To a generation of Canadians, “I smell burnt toast!” means something very specific, and ominous. It means they’re having a seizure. Today’s Google doodle celebrates the 127th birthday of Wilder Penfield, the man behind that strange cultural reference and, more importantly, a groundbreaking neurosurgeon who pioneered new treatments for epilepsy.

Though today a Canadian icon, Penfield was actually born and raised in the United States and moved to Montreal in 1928, at age 37. There, he invented the Montreal procedure for patients with severe epilepsy. The patient remains awake under local anesthesia, while the doctor stimulates various parts of their brain tissue. The patient can then give real-time feedback about what they’re feeling, which helps the doctors destroy the nerve cells that are causing the seizures.

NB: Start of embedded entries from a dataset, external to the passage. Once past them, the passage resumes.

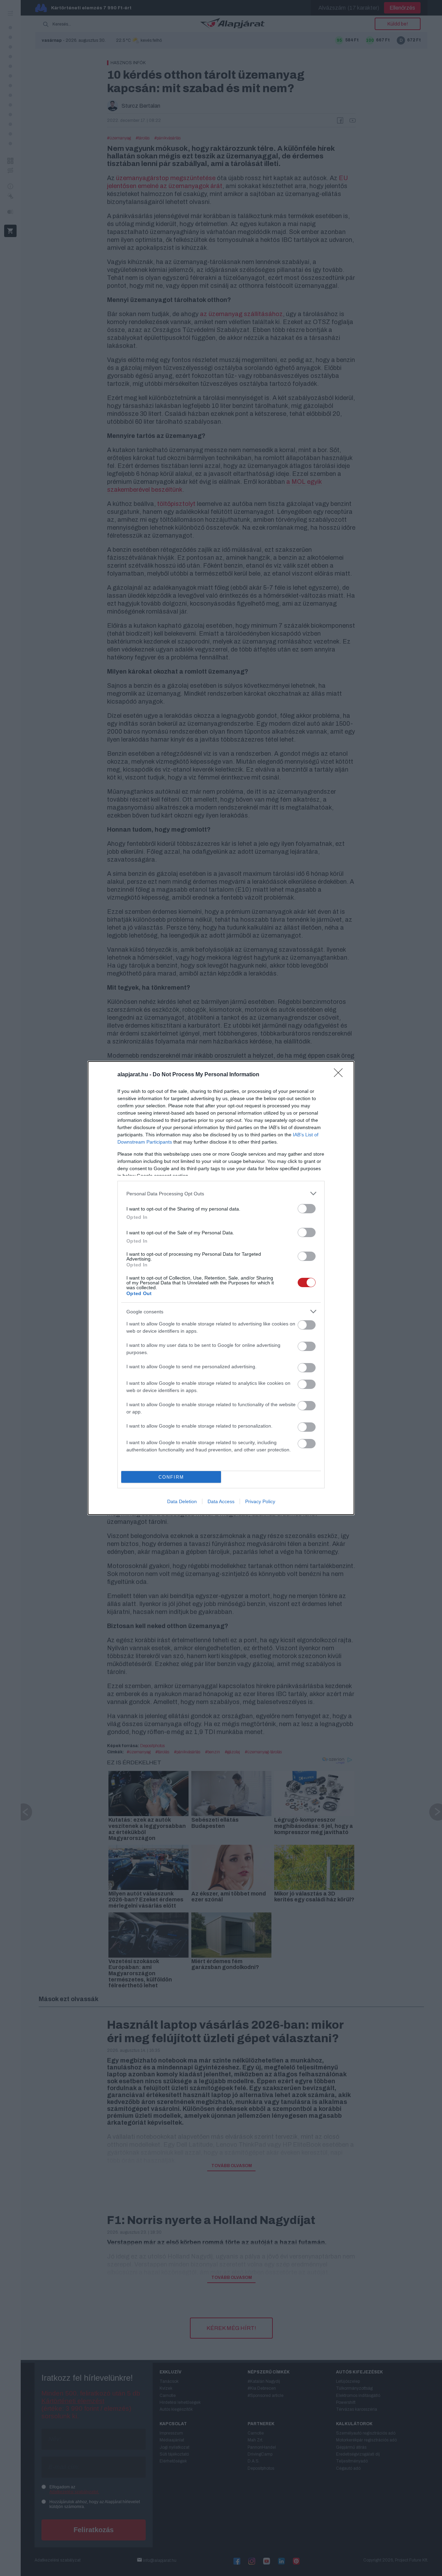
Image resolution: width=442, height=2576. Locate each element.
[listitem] (221, 1193)
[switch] (307, 1208)
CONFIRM (171, 1477)
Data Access (221, 1501)
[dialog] (221, 1288)
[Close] (340, 1074)
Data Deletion (182, 1501)
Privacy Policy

So what’s with the burnt toast? The first patient to undergo the Montreal procedure reported smelling burnt toast when no such thing was happening. Later, this was dramatized in a short and widely played clip explaining Penfield’s work. It’s really something. See for yourself:

Penfield’s experiments with stimulating different parts of the brains helped us learn to map its different sensory areas and he also was immortalized in the Philip K. Dick novel Do Androids Dream of Electric Sheep? which features a Penfield mood organ — you just press a button and feel exactly what you want.